Diesen ungeheuern geschichtlichen Stoff aus eigener Forschung zu bewältigen, geht doch wohl über die Kraft eines einzelnen Menschen, auch wenn er gelehrter, fleißiger und jünger wäre als ich. Bei vielen Führern und Anregern im Unglauben und im Zweifel durfte ich mich also damit begnügen, fremden Untersuchungen zu vertrauen und so wieder ein wenig zu glauben. Mir lag nur das Ziehen der großen Linien ob; und bei den nachwirksamsten Gestalten und Gedanken sorgte schon meine Wahrheitsleidenschaft dafür, daß ich bis auf die Quellenschriften zurückging und mich auf keine Vorarbeit verließ.

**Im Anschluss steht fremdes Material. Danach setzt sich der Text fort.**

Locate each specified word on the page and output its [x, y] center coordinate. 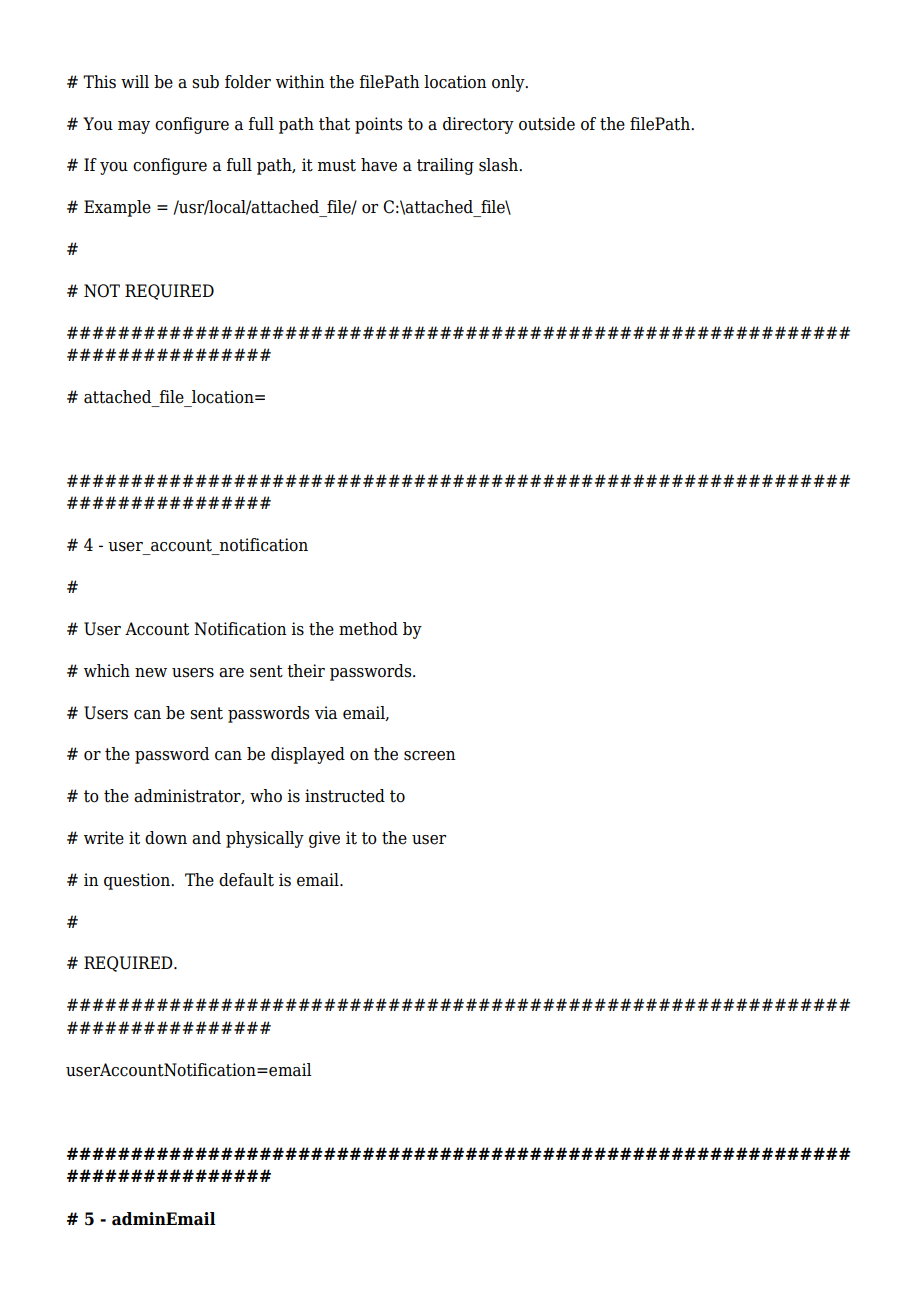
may [134, 127]
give [324, 839]
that [334, 124]
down [166, 838]
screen [430, 756]
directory [478, 125]
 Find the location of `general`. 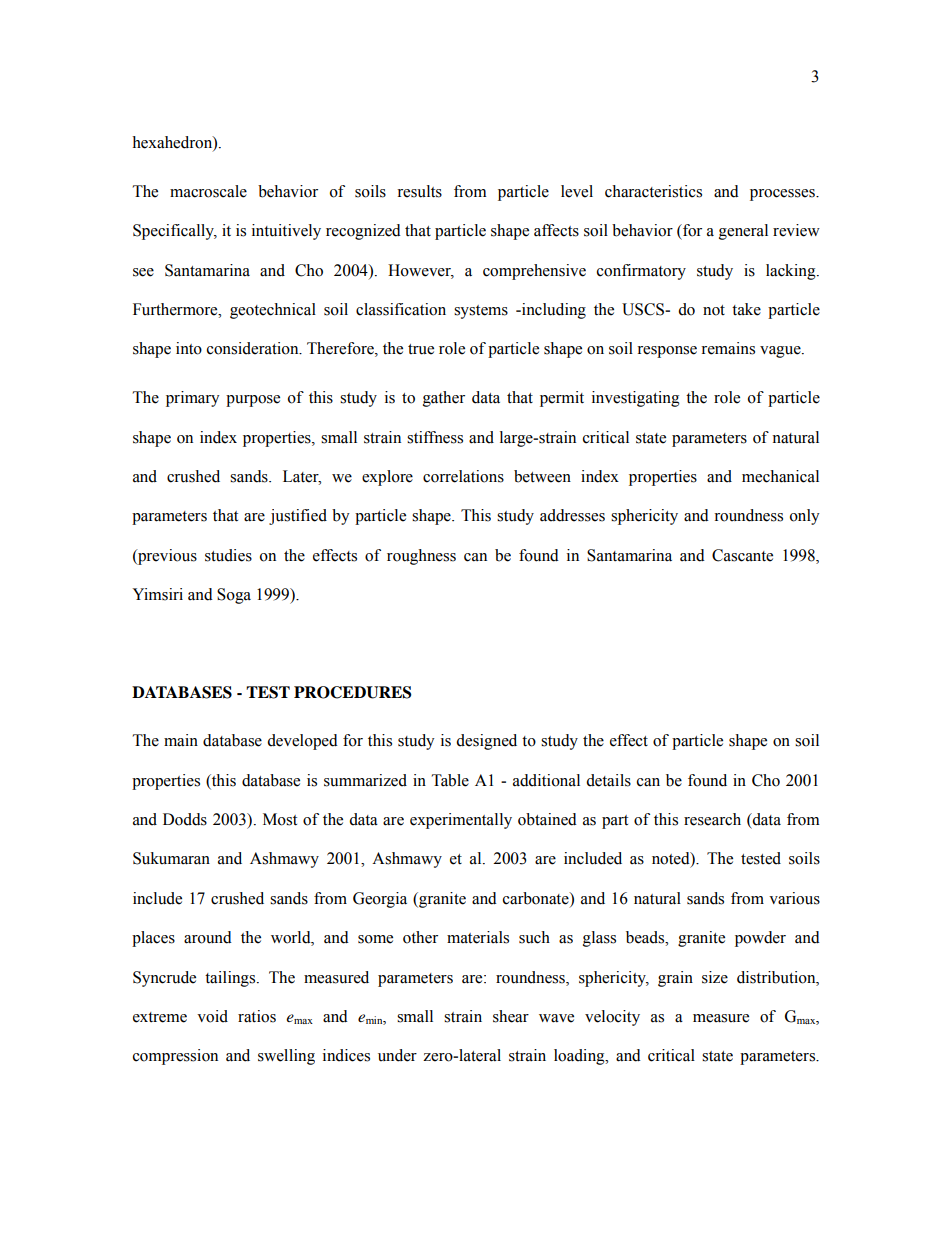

Für die Zeit bis um die Mitte des 19. Jahrhunderts war ich bemüht, die Menschen und die Ideen der religiösen Befreiung mit möglichster Vollständigkeit zu schildern, wenn »Vollständigkeit« in einem Geschichtswerk nicht ein vermessener Ausdruck ist. Für die letzten beiden Menschenalter wäre der bloße Versuch, Vollständigkeit anzustreben, eine Torheit gewesen. Die Literatur der Gegenwart ist überhaupt gottlos. Die Geisteswissenschaften möchten zwar eine Verbindung mit der Theologie heuchlerisch wieder anknüpfen, aber die Naturwissenschaften stehen längst außerhalb der Kirche und die Dichtung gar ist allgemein atheistisch, auch da, wo sie die toten Symbole des Theismus wiederzubeleben sucht. Ich mußte mich für die letzten siebzig Jahre auf Stichproben beschränken, wenn ich überhaupt ein Ende finden wollte.

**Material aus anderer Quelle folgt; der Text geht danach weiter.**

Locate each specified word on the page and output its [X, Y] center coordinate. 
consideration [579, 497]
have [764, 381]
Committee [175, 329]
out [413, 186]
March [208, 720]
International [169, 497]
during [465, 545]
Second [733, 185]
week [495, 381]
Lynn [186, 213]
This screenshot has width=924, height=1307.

Um Entschuldigung zu bitten habe ich natürlich für die Unbescheidenheit, mit der ich ein Geschichtswerk zu verfassen unternahm, der ich kein gelernter Historiker bin. Aber ich habe ja auch die »Kritik der Sprache« verfaßt und war kein gelernter Philosoph und kein gelernter Philolog.